The arguments made to increase the federal estate tax deduction apply more forcefully to Elimination of MRE
Just As Family Businesses Needed Relief from the Estate Tax in 2003, Families Need Relief from MER
The arguments against the federal estate tax concluded that the estate tax generates costs to taxpayers, the economy that far exceeded any potential benefits that it might arguably produced. The same is true of MER.
In 2003 Congress was reviewing the federal estate tax and as a result “repealed” it for many people. In 2003 the federal estate tax was $1,000,000 per person. Instead of repealing it entirely Congress raised the exemption and by 2010 it was $5 million per person. It now stands at $12.06 million per person or $24.12 million per married couple before they will pay any estate tax.
The rationale of Congress is expressed in a paper published by the Joint Economic Committee, “The Economics of the Estate Tax: An Update.” The paper made the following points: the tax discouraged savings and investment; the tax penalized work, savings and thrift.
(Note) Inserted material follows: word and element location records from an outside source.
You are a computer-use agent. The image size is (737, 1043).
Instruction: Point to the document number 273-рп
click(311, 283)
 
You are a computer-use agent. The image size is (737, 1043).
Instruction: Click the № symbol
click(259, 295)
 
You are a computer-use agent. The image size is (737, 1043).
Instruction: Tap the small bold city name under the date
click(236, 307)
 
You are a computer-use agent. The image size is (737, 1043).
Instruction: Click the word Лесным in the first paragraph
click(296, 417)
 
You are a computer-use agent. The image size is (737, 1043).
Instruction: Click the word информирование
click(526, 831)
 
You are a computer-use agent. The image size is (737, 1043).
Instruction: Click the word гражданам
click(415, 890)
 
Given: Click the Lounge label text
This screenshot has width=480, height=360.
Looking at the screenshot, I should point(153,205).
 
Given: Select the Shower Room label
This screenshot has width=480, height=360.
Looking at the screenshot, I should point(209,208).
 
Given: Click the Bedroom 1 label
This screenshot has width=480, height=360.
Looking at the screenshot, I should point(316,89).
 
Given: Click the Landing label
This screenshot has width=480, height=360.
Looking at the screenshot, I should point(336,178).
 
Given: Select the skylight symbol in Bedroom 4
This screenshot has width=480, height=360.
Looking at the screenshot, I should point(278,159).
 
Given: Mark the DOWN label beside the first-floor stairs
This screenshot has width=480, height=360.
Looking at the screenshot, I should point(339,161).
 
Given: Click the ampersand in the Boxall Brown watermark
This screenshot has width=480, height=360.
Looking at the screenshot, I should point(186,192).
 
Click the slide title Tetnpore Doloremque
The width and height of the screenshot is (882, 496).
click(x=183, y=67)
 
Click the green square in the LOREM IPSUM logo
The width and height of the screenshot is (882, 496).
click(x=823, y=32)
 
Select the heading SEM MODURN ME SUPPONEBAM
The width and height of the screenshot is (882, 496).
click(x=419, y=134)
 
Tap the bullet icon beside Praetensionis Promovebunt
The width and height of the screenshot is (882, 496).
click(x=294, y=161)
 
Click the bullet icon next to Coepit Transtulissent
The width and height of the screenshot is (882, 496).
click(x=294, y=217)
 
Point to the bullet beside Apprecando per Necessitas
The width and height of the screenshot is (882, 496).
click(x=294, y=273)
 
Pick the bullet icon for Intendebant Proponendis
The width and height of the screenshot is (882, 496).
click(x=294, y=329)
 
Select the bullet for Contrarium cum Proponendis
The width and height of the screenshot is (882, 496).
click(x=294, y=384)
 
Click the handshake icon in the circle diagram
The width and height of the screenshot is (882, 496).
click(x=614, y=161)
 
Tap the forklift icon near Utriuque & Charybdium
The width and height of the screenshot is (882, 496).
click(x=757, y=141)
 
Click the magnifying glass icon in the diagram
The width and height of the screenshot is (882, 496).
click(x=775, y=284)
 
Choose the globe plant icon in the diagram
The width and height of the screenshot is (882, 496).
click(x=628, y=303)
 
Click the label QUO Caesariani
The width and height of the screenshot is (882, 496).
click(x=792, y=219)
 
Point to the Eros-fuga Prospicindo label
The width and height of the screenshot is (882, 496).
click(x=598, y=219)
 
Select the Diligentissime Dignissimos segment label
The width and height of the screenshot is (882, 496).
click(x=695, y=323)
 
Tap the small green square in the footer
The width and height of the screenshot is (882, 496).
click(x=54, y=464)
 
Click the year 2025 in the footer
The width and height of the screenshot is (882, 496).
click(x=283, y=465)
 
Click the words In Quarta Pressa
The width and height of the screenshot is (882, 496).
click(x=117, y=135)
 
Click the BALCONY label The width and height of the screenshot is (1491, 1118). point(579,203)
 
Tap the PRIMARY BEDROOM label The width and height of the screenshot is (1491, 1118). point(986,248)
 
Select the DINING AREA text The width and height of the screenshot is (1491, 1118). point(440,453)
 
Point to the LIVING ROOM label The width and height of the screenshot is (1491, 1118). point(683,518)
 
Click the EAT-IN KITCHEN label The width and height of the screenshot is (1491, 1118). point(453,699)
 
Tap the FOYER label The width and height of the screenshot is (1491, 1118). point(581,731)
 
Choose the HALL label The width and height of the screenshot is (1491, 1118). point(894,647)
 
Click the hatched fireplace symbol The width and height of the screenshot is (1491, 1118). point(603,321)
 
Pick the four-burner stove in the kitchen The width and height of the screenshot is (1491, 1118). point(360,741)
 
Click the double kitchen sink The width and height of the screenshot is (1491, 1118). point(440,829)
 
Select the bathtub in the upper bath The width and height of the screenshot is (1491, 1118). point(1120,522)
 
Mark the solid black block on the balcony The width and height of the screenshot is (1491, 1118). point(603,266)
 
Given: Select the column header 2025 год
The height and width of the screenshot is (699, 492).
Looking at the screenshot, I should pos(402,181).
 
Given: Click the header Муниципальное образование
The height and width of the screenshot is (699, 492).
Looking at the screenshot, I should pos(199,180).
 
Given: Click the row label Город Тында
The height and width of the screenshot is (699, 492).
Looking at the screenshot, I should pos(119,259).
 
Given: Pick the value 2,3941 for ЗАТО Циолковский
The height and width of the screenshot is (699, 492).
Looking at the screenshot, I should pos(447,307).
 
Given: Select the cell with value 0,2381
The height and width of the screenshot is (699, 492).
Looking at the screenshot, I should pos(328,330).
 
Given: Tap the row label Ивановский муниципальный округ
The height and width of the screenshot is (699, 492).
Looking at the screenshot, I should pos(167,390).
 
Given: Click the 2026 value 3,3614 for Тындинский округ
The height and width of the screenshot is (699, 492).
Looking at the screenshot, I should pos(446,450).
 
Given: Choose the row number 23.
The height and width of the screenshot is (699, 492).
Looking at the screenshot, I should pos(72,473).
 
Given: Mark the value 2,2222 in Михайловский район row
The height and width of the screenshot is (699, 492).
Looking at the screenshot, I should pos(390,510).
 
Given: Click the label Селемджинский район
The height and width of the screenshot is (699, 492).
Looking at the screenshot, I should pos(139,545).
In addition to the aggregate effect on capital accumulation and economic efficiency, the estate tax was a negative influence on entrepreneurial activity. The paper concluded that entrepreneurship infuses the economy with risk-takers willing to exploit new technologies and enables families to achieve upward income mobility. By hindering entry into self-employment and by breaking up family-run businesses, the estate tax inhibited economic efficiency and stifled innovation. It also observed that the tax created obstacles to passing on family capital to the next generation is “especially significant for minority groups.” (Pages 7-8).
In a point directly comparable to MER The paper concluded that as much as the estate taxes reduce or limit intergenerational transfers, they also reduce the amount of financing available for investment in small or family-run enterprises. Inheritances play an important role in alleviating the liquidity constraints that impede the formation and success of small businesses.” (Pages 8- 9)
These findings apply with equal force in the case middle class employees who are “job entrepreneurs,” the self-starters who seek to improve their performance. They need time and money (capital) to pursue the education of the 21st Century workforce. The passing on of intergenerational wealth is just such a vehicle to provide these families with the “capital.”
We Cannot Afford to Have MER Steal Opportunity from Our Best and Brightest
If responding to the 21st Century Global economy is an “all hands on deck” urgency, we need ALL of our best and brightest to be fully enabled. We need to bend every effort so that all working families have the chance to do their best to help us compete. MER stands in the way. We need to unshackle our working families so our best and brightest can afford the education to learn, unlearn and relearn. They must have the capital that MER steals from them.